* **Passage to read**
· · · · ·
- Kosacan
- Coordinates: 39°31′N 45°01′E﻿ / ﻿39.517°N 45.017°E
- Country: Azerbaijan
- Autonomous republic: Nakhchivan
- District: Sharur

Population (2005)^{[citation needed]}
- • Total: 1,258
- Time zone: UTC+4 (AZT)

= Kosacan =

Kosacan (also, Kosadzhan, Kasadzhan and Kosakan) is a village and municipality in the Sharur District of Nakhchivan Autonomous Republic, Azerbaijan. It is located 8 km in the south-east from the district center, on the plain. Its population is busy with warm nursery farm, grain-growing and vegetable-growing. There are secondary school, club, mosque and a medical center in the village. It has a population of 1,258.
· · · · ·
* **Data under study**

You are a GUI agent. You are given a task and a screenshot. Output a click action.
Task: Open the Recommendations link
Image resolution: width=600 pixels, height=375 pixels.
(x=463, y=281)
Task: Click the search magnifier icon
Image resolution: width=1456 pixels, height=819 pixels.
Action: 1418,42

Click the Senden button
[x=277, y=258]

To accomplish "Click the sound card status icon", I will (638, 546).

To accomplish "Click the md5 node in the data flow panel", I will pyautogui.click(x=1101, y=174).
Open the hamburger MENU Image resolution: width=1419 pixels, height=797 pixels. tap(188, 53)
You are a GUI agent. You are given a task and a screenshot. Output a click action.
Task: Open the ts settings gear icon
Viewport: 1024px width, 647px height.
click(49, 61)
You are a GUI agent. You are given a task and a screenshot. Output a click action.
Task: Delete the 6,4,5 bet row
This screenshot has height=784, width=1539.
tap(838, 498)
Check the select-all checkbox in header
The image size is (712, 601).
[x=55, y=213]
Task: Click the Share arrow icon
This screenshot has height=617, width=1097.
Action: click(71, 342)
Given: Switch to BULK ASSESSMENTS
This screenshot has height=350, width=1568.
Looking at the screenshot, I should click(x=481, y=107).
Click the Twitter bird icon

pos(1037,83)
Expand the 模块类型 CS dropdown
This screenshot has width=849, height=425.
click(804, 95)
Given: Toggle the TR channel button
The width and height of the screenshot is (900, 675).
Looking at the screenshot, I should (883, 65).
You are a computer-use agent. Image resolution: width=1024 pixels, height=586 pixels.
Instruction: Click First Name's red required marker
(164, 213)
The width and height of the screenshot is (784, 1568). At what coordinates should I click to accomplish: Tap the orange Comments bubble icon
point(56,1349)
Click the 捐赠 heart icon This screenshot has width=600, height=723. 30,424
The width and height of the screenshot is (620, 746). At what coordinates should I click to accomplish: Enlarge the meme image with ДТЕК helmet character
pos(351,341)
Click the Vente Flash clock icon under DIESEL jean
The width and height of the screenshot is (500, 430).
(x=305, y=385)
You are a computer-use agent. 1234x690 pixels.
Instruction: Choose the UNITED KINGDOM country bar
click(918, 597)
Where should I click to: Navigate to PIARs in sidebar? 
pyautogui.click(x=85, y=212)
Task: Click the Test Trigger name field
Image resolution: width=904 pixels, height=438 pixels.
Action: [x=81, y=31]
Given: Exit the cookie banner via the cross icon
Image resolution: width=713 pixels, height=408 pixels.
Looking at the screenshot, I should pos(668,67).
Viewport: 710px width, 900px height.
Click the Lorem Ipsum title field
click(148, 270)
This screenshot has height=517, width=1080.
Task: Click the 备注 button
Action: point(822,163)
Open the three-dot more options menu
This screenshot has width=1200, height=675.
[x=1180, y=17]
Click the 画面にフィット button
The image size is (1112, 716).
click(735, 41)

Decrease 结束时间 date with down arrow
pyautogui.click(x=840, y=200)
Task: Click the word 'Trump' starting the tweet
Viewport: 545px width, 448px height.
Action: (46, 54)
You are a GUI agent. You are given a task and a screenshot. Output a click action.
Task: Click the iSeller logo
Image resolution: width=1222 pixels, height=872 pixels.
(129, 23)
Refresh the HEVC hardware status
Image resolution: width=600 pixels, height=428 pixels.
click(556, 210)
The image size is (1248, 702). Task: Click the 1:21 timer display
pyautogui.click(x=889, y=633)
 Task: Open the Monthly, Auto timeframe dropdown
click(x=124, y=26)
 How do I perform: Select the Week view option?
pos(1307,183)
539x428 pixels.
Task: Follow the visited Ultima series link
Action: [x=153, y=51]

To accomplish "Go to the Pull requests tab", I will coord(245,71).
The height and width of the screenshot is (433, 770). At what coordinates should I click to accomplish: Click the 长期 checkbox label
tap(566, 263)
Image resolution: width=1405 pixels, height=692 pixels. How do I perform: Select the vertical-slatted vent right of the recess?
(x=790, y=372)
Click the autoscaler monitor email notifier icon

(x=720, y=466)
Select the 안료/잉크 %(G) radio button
· · · · ·
* **Complete the following**
- 1) Print the stretch of the article about Kosacan from "Kosacan (also, Kosadzhan, Kasadzhan" through "population of 1,258.".
- 2) According to the article about Kosacan, how far is the village from the district center, and in which direction?
- 3) Go on with the article about Kosacan from the point where it stops.
The lines are unrelated material and have no connection to the article about Kosacan.

* **Results by task**
- 1)
Kosacan (also, Kosadzhan, Kasadzhan and Kosakan) is a village and municipality in the Sharur District of Nakhchivan Autonomous Republic, Azerbaijan. It is located 8 km in the south-east from the district center, on the plain. Its population is busy with warm nursery farm, grain-growing and vegetable-growing. There are secondary school, club, mosque and a medical center in the village. It has a population of 1,258.

- 2) It is 8 km to the south-east of the district center.

- 3)
==Etymology==
According to some researchers, is the name was brought by the families from Kusakan town in Turkey, which was destroyed by the Mongols in the 13th century. There are also specific areals of this name in the territory of Azerbaijan: Kosakan (Zangilan), and Kusekana / Kusəkəran (Lerik). In Turkey, the Kösedağ (Kosadagh) mountain has been registered in the 80 km from the Sivas. The Kosakan name is made from the word kosak from ancient Turkic languages ("closed, combined") and -an suffix ("place, location"); it was formed in connection with the transition of the people to sedentary life.